Taiwan: China Seethes While Biden Bumbles
House Speaker Nancy Pelosi’s bold visit was marred by Joe Biden’s weak-kneed refusal to support it.
China has yet to cool its heels in the aftermath of Speaker Nancy Pelosi’s August 3 trip to Taiwan. Late last week, a spokesperson from the Chinese Foreign Ministry announced that the government was issuing sanctions against Pelosi and her family for her “gross interference” in the country’s internal affairs.
It’s unclear just what those sanctions might look like, but they aren’t likely to amount to much when weighed against the totality of a larger irrational response by the perennially thin-skinned ChiComs.
They have long considered Taiwan a renegade province, and they treated Pelosi’s visit to the island as a serious trespass upon their sovereign territory. They have convinced much of the world, and much of the United States, that Taiwan is theirs. Indeed, the One China policy that the U.S. agreed to in 1979 essentially states that we agree with — or at least don’t oppose — the whitewash that Taiwan, a completely autonomous nation of 23 million people, belongs to China.
It doesn’t. And Pelosi’s vocal and public appearance in Taiwan demonstrates that in a way that makes China fume. It makes clear that China’s interest in Taiwan is not in forging a bond with long lost brothers. Instead, it’s a power grab, pure and simple. Pelosi’s visit was welcomed and met with the “steely nonchalance” of a Taiwanese people who have grown weary of the ever-impending wrath of the People’s Liberation Army.
China sent a blunt signal about the matter when it announced live-fire military exercises in the Taiwan Strait. The ChiComs pounded the open seas with firepower, scrambled their jets, and filled the sea lanes with naval vessels — all in an effort to show that they can isolate the island. The unintended consequence was that they also showed us some interesting things about their military weaponry and tactics.
It’s been said that Pelosi’s trip was designed to shore up the Democrats’ nonexistent national security bona fides. Perhaps, but human rights in China isn’t a new cause for Pelosi. She’s long been vocal about China’s treatment of political prisoners, for example, albeit inconsistently over the years. And as House speaker, she’s failed to translate her personal interest into effective policy.
Hudson Institute senior fellow and Chinese strategy expert Michael Pillsbury brought the issue home: “China seems to be something that’s rhetorically possible to deal with by condemning China,” he said, “but actual cutting off of … American investment in China — that’s a big one. Actually arresting people who engage in economic espionage — not just having cases that [FBI] Director Wray says he has thousands of, but actual arrests and prosecution.”
Whatever the inspiration for Pelosi’s trip — politics or policy — it’s unlikely to help her party. After all, the White House fumbled her trip from the start.
Timid Team Biden never approved of Pelosi’s trip, with Joe Biden himself openly questioning it and thereby setting in motion a series of events that turned the whole episode into a farce.
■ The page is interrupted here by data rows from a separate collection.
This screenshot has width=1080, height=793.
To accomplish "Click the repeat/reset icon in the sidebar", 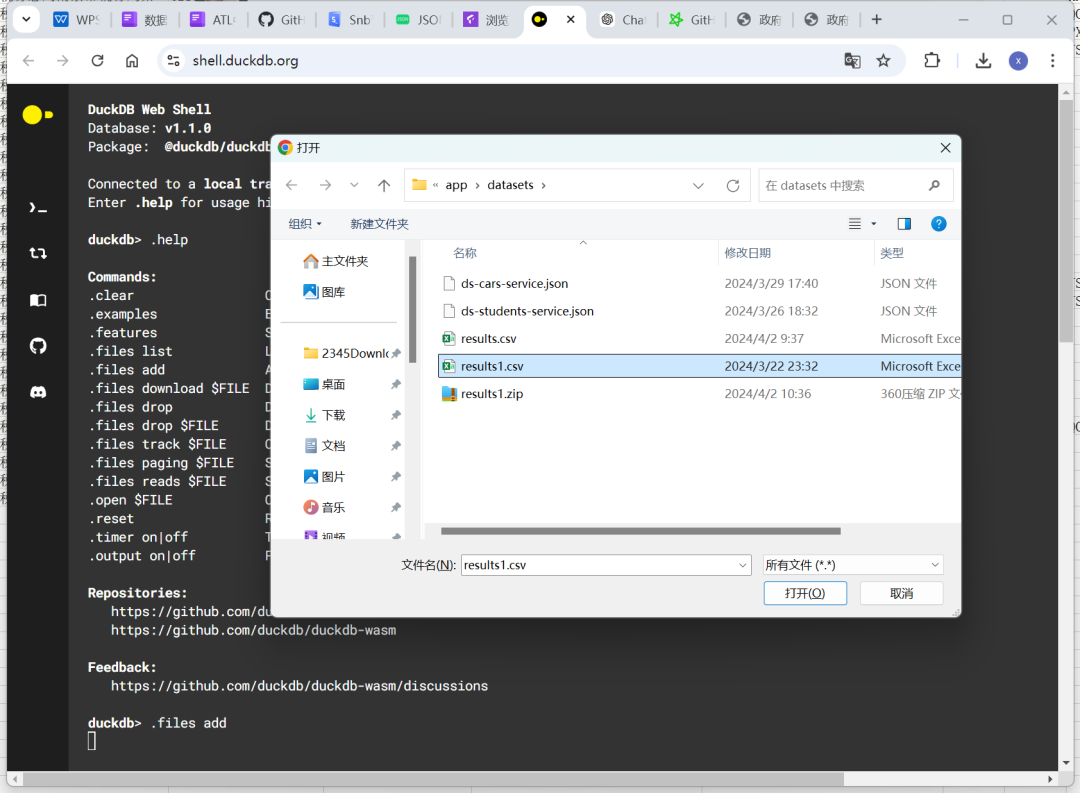I will pyautogui.click(x=37, y=253).
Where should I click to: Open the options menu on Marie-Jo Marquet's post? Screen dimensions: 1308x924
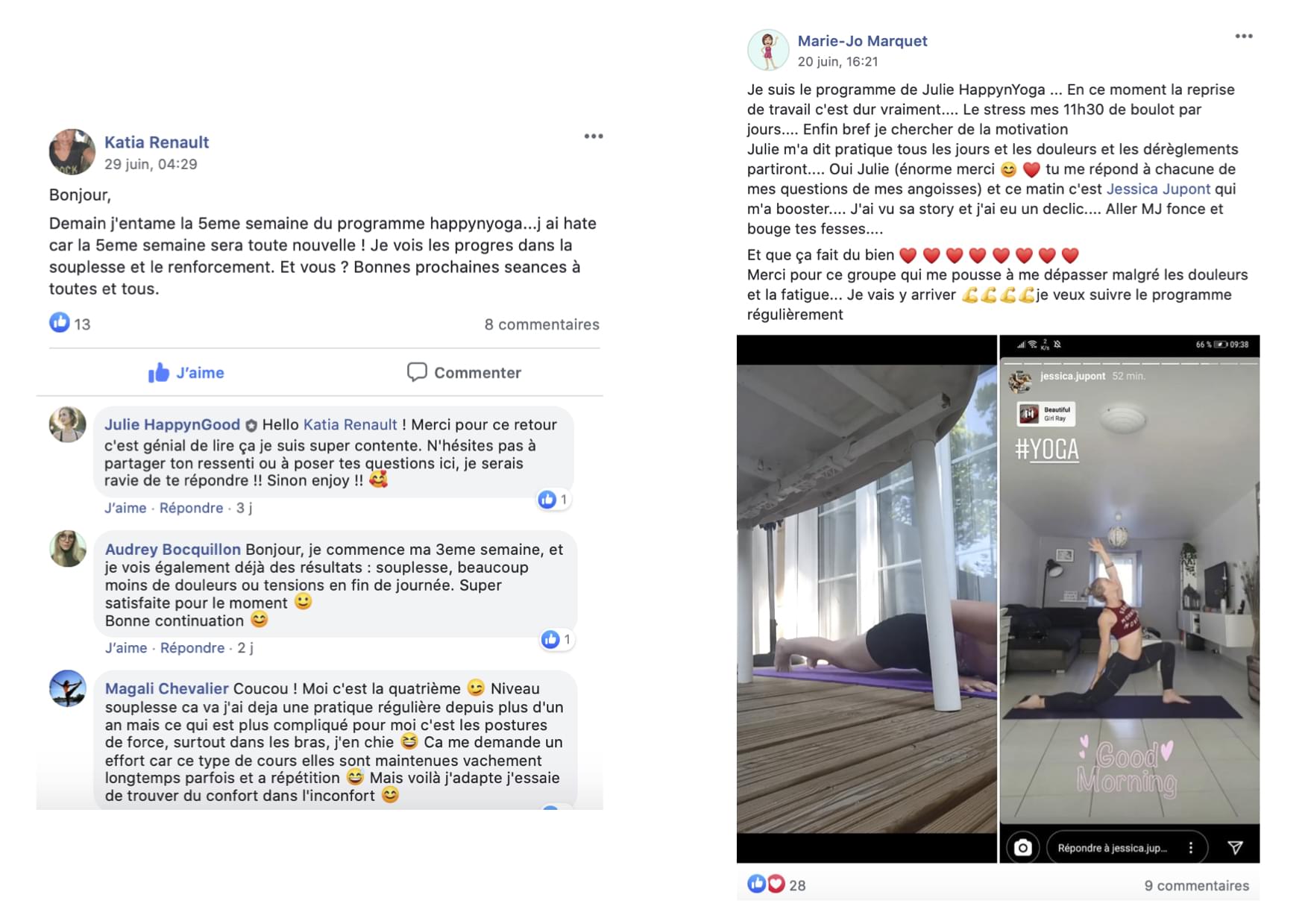point(1243,37)
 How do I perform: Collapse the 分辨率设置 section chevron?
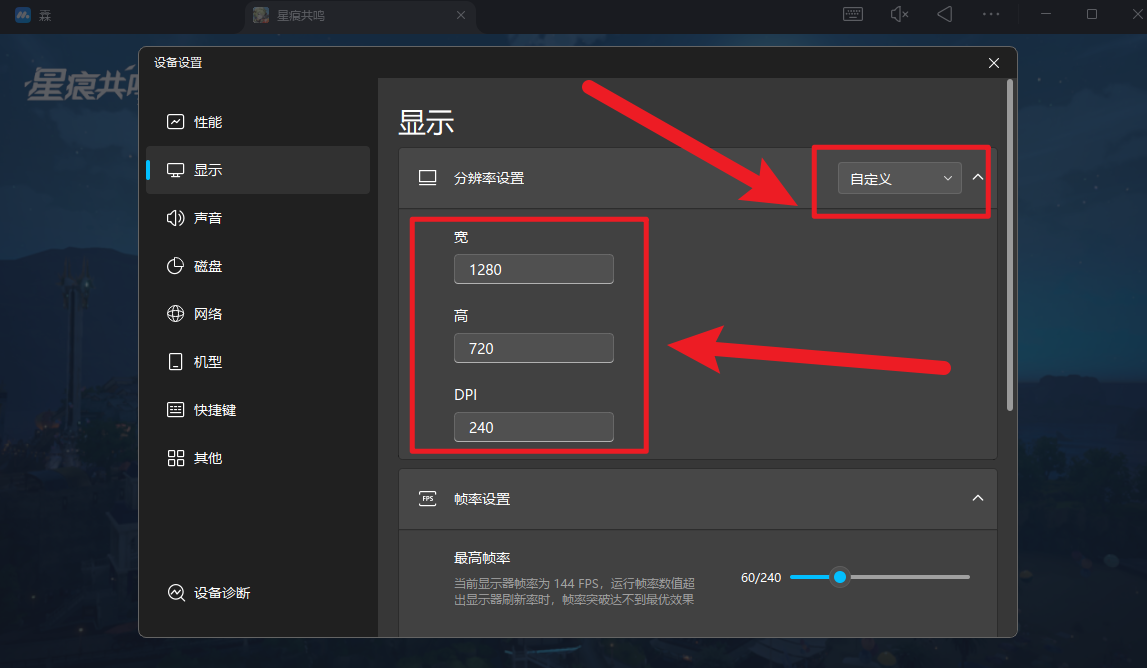coord(978,178)
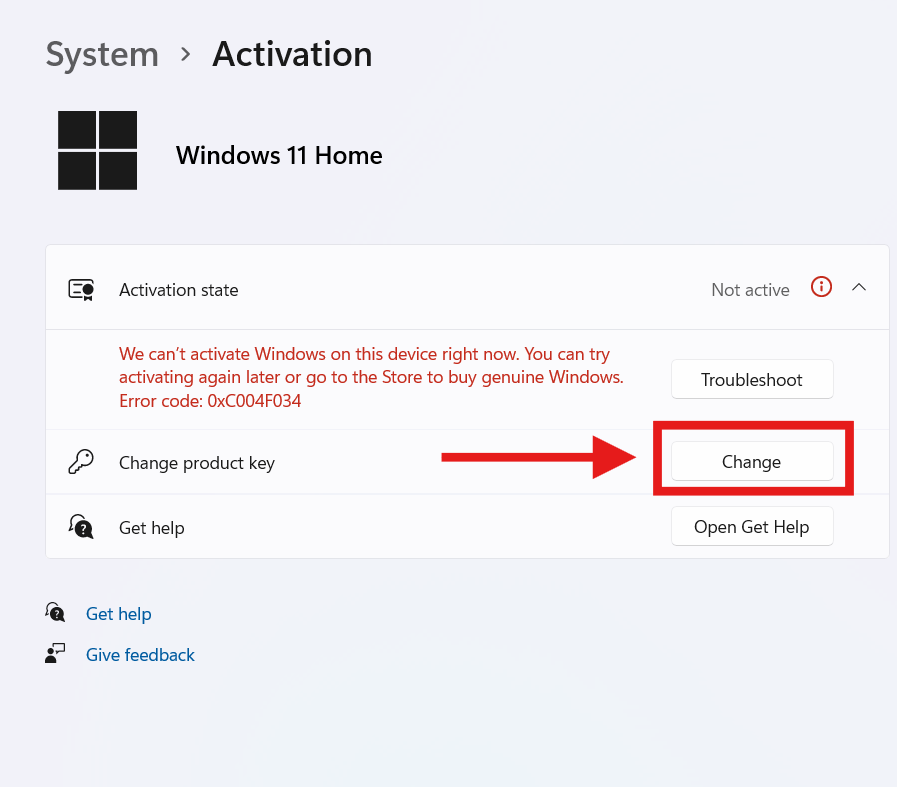The image size is (897, 787).
Task: Click the Change product key row label
Action: pos(197,463)

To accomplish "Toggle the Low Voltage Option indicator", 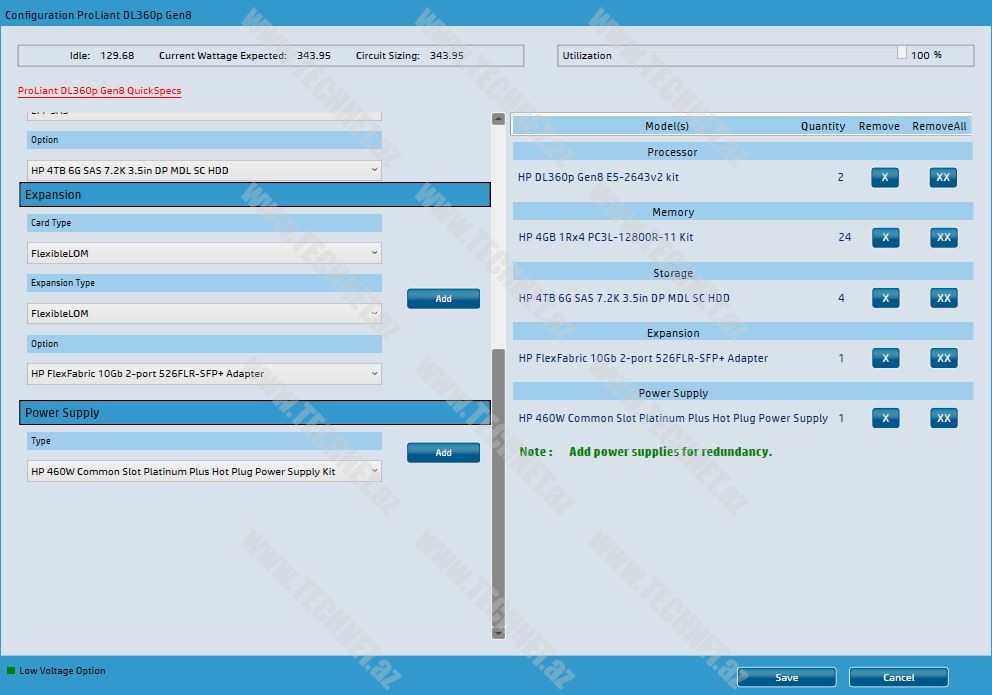I will [x=12, y=671].
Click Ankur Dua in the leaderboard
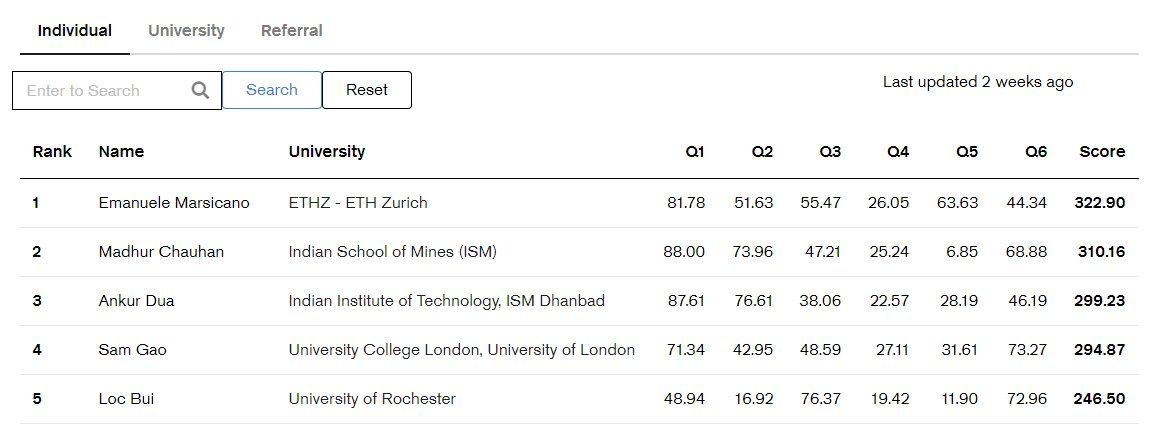1150x425 pixels. [136, 301]
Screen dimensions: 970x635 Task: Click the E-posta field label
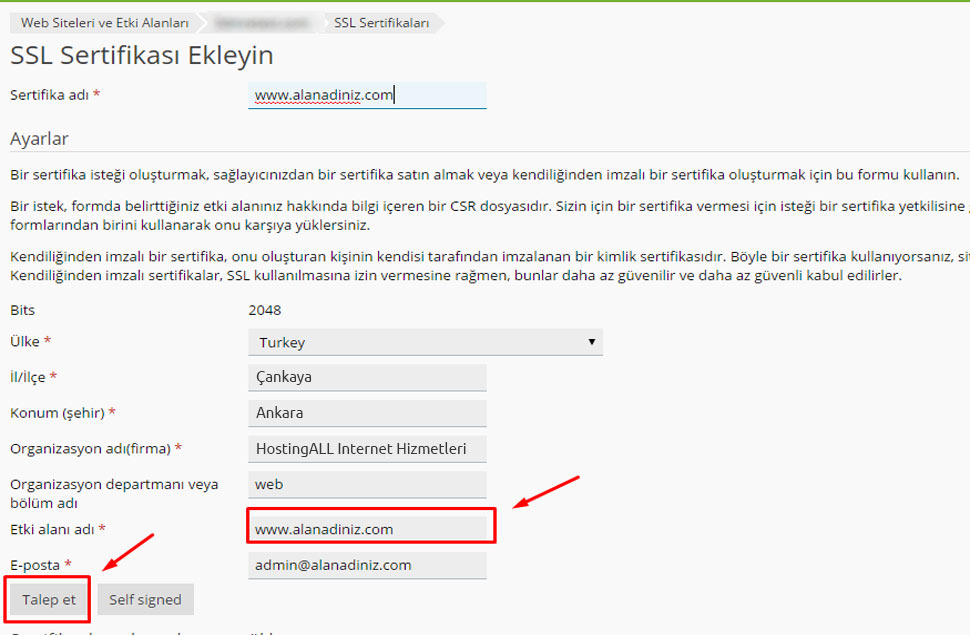point(35,565)
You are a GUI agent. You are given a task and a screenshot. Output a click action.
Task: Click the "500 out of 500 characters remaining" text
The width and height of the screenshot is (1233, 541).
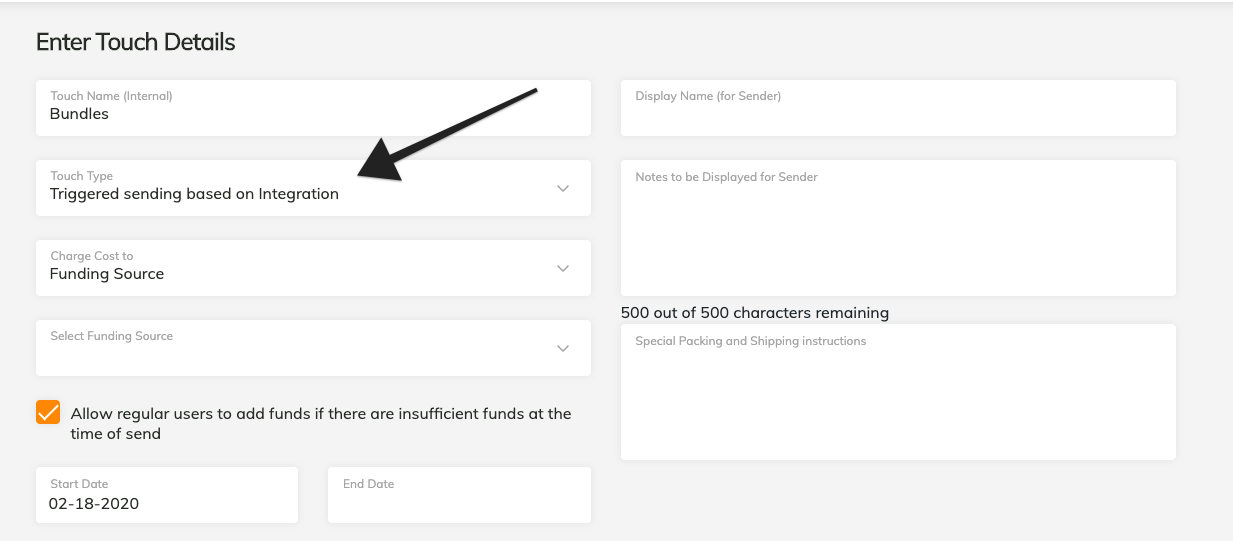[x=755, y=313]
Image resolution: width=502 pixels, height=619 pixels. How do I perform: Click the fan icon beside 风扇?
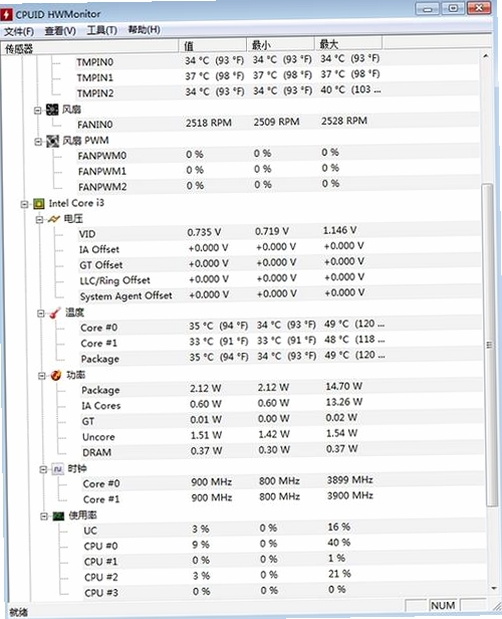52,109
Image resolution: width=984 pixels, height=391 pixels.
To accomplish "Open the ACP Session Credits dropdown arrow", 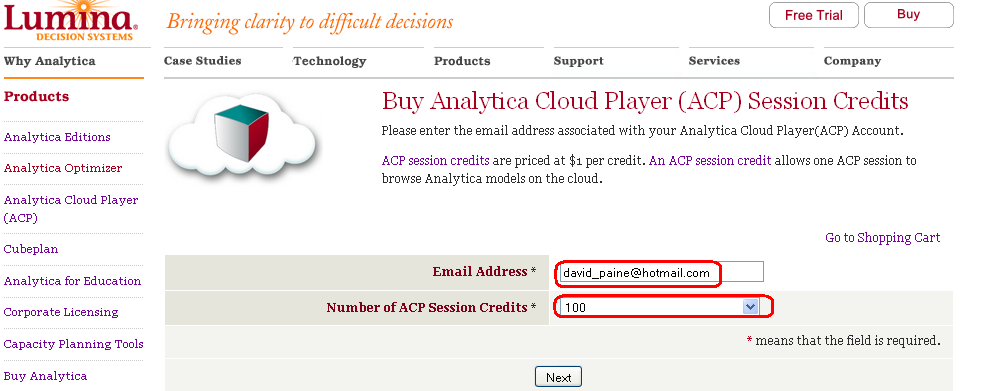I will coord(750,307).
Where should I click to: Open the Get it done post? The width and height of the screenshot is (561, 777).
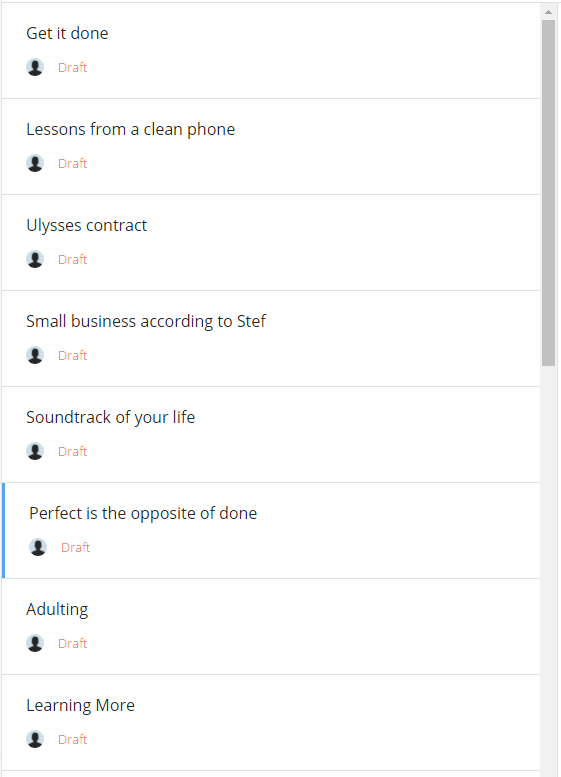click(271, 51)
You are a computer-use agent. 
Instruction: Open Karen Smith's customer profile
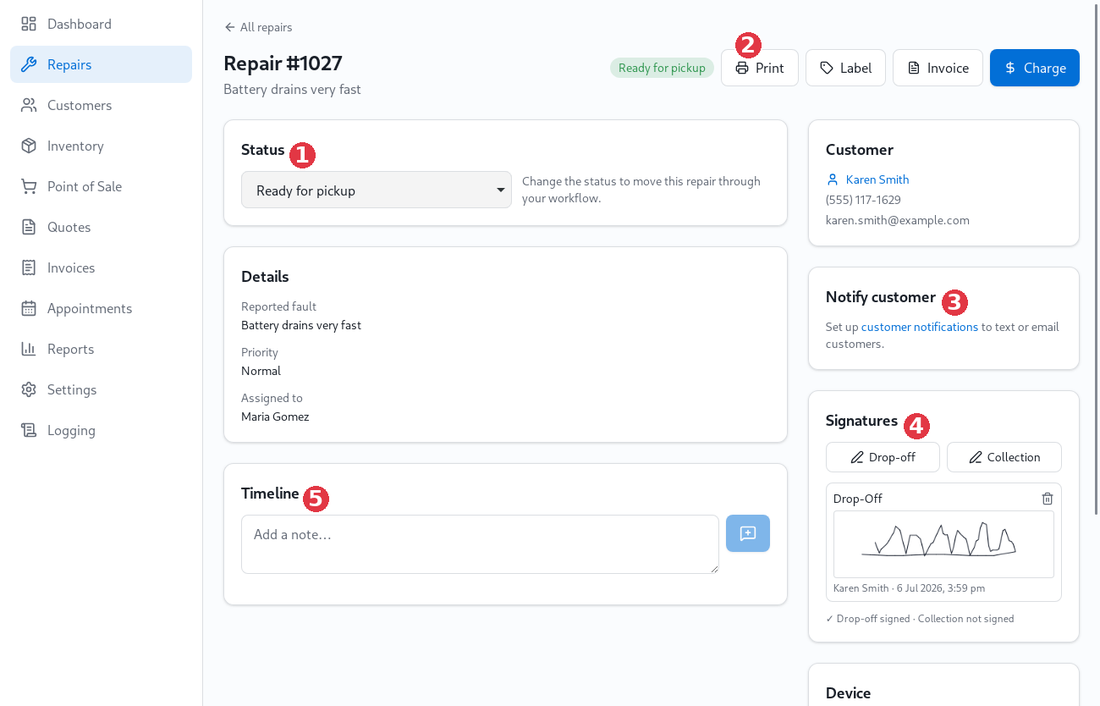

As Biden rambled to reporters before she left, “The military thinks it’s not a good idea right now.” This was followed by a rift between the administration and Pelosi that played out for all to see.
The president should have backed Pelosi’s play. Instead, he showed the whole world his weakness toward China and left his Number 3 (in government and in party) twisting in the wind. He offered no rhetorical support, dissembled about the administration’s official position, and kowtowed to the enemy. It was a shameful performance.
The Chinese surely capitalized on this Democrat debacle, but their military bluster didn’t rattle the Taiwanese or the sense of so many Americans who believe that there is indeed one China — but also one Taiwan.